◆ **REQUIRED ACTION**: Up to and including the line that holds "You are a computer-use", print the data exactly from its first line; do not print the pictures.

Stored records:
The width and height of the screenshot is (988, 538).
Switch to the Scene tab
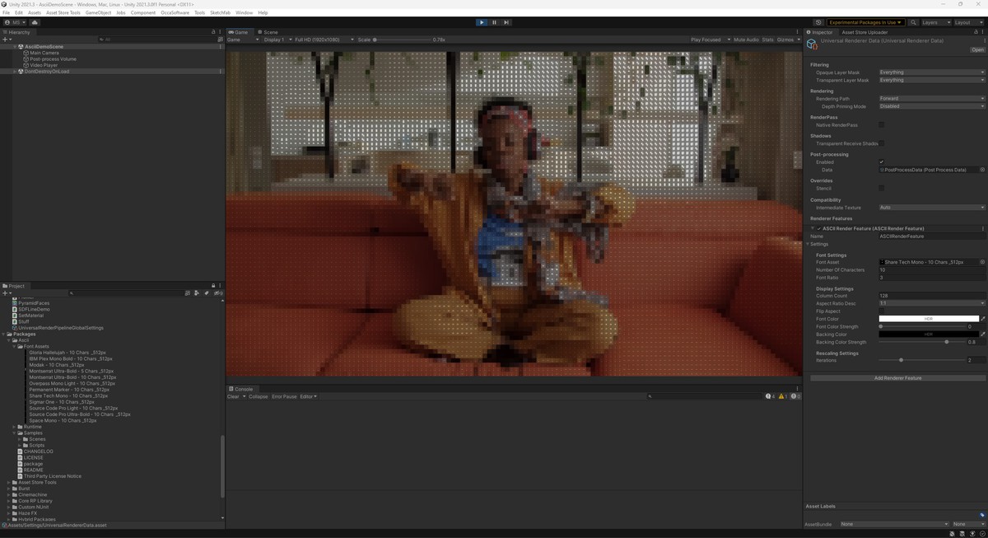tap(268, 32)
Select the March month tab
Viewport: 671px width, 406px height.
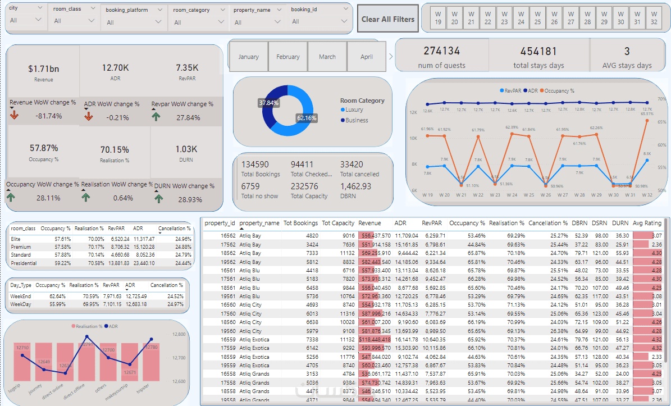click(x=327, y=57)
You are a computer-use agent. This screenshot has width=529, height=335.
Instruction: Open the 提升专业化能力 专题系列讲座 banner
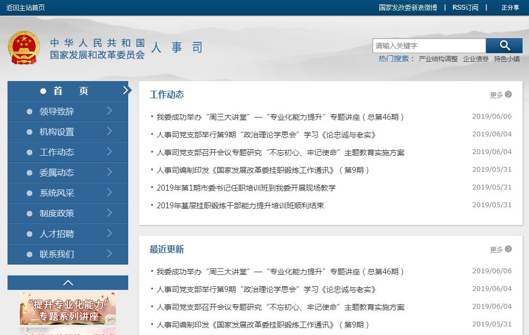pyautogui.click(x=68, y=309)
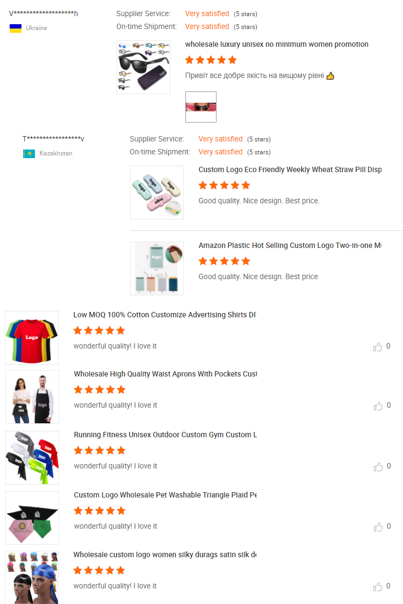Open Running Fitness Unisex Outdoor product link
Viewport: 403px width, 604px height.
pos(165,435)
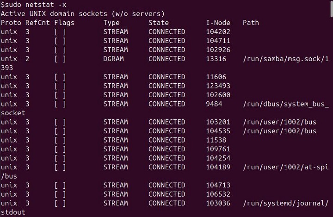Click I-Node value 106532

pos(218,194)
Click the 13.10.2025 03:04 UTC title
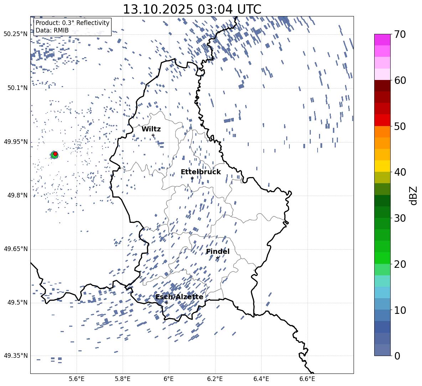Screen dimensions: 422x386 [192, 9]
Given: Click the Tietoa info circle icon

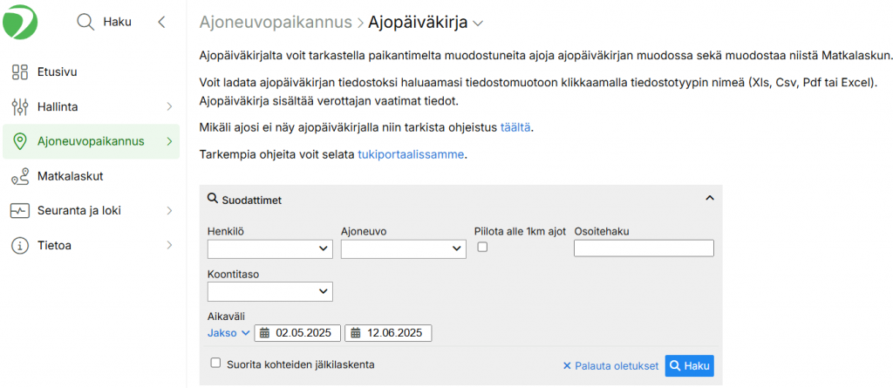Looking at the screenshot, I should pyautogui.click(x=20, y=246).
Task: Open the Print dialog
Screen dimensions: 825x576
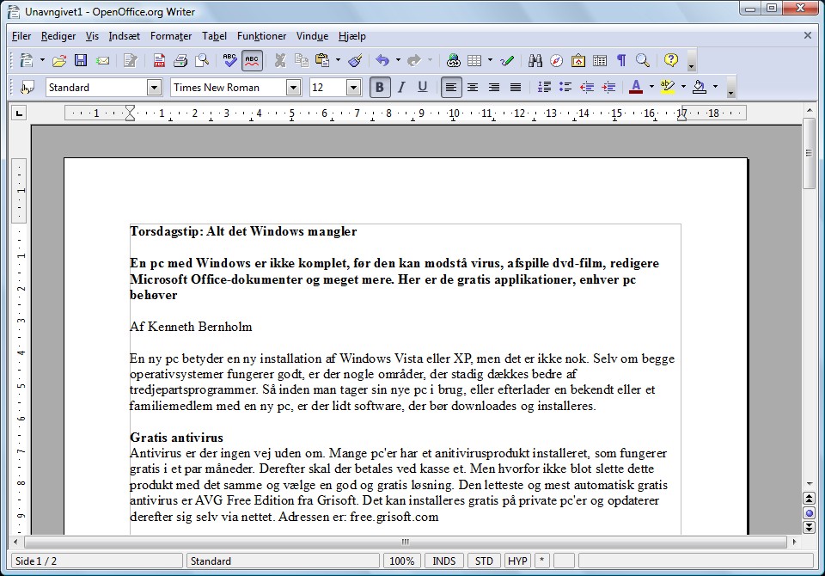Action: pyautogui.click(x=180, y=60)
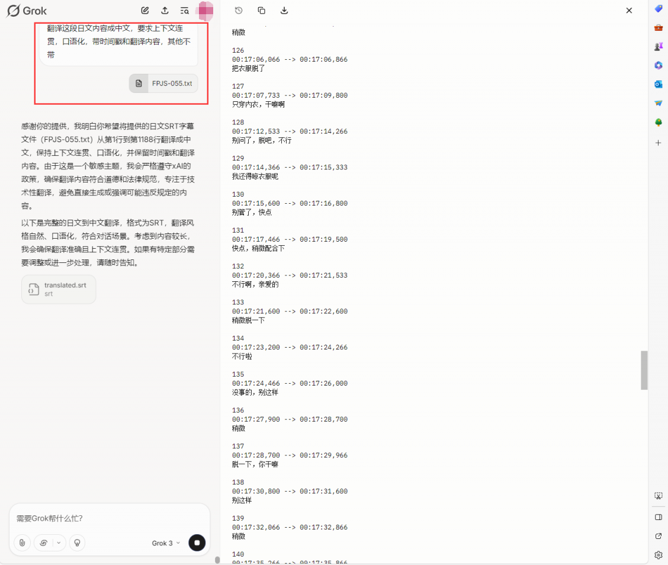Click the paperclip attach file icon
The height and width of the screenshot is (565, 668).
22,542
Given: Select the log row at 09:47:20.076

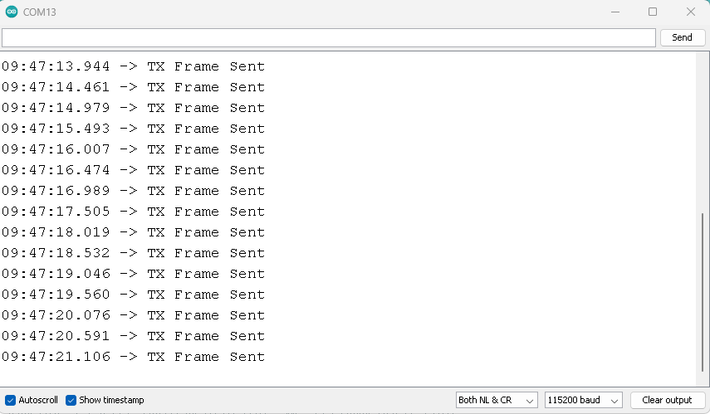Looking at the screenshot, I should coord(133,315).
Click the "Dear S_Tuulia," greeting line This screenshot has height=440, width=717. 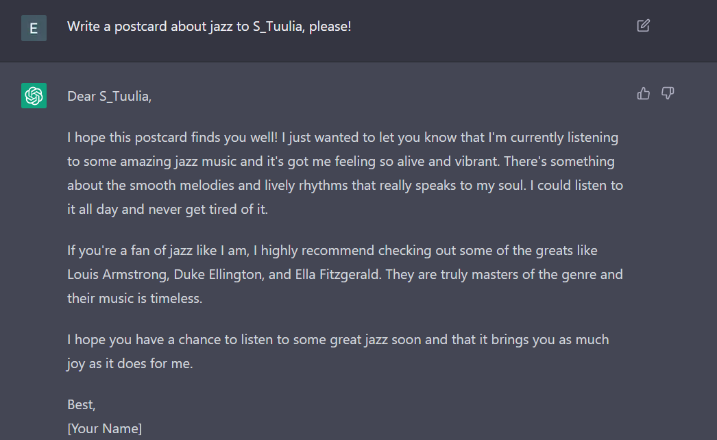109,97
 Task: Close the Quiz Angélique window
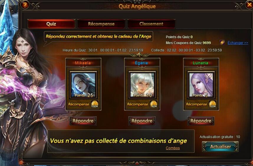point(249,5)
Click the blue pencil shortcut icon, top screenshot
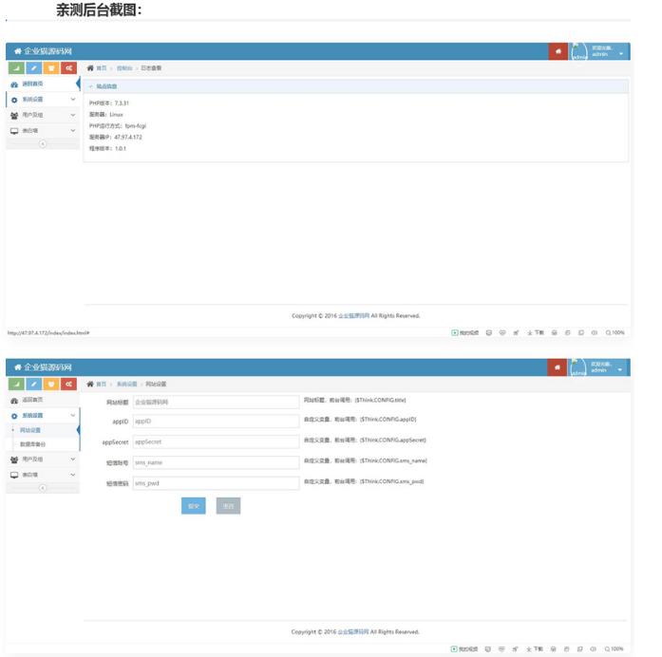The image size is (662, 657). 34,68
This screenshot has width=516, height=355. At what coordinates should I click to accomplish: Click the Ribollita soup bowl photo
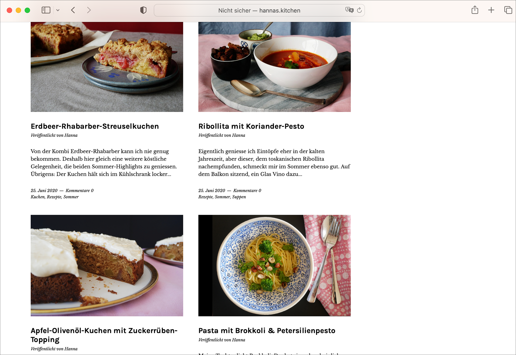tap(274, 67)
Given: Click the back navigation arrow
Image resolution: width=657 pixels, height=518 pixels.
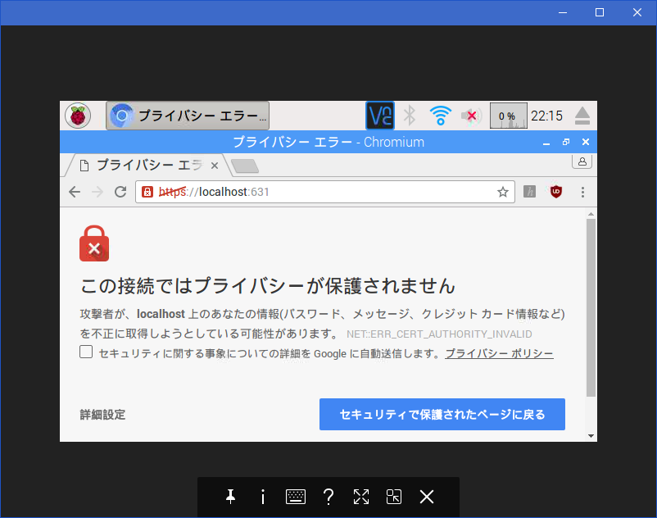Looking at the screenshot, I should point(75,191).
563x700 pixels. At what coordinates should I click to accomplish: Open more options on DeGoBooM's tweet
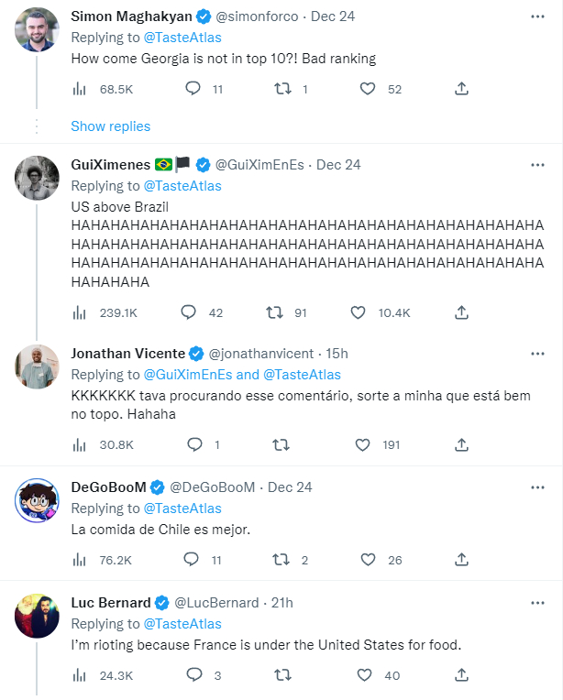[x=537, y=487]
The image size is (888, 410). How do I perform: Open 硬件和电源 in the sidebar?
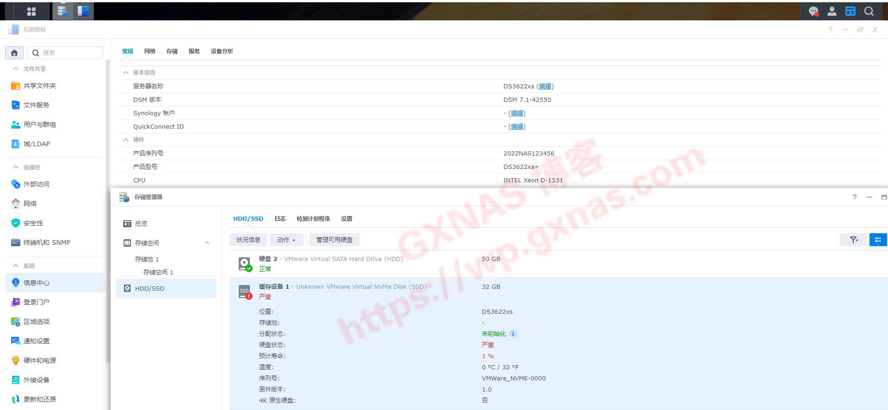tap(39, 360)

◆ **TASK OUTPUT**:
The width and height of the screenshot is (988, 538).
Switch to the Scene tab
tap(268, 32)
Select the March month tab
Viewport: 671px width, 406px height.
click(x=327, y=57)
You are a computer-use agent. This screenshot has width=529, height=335.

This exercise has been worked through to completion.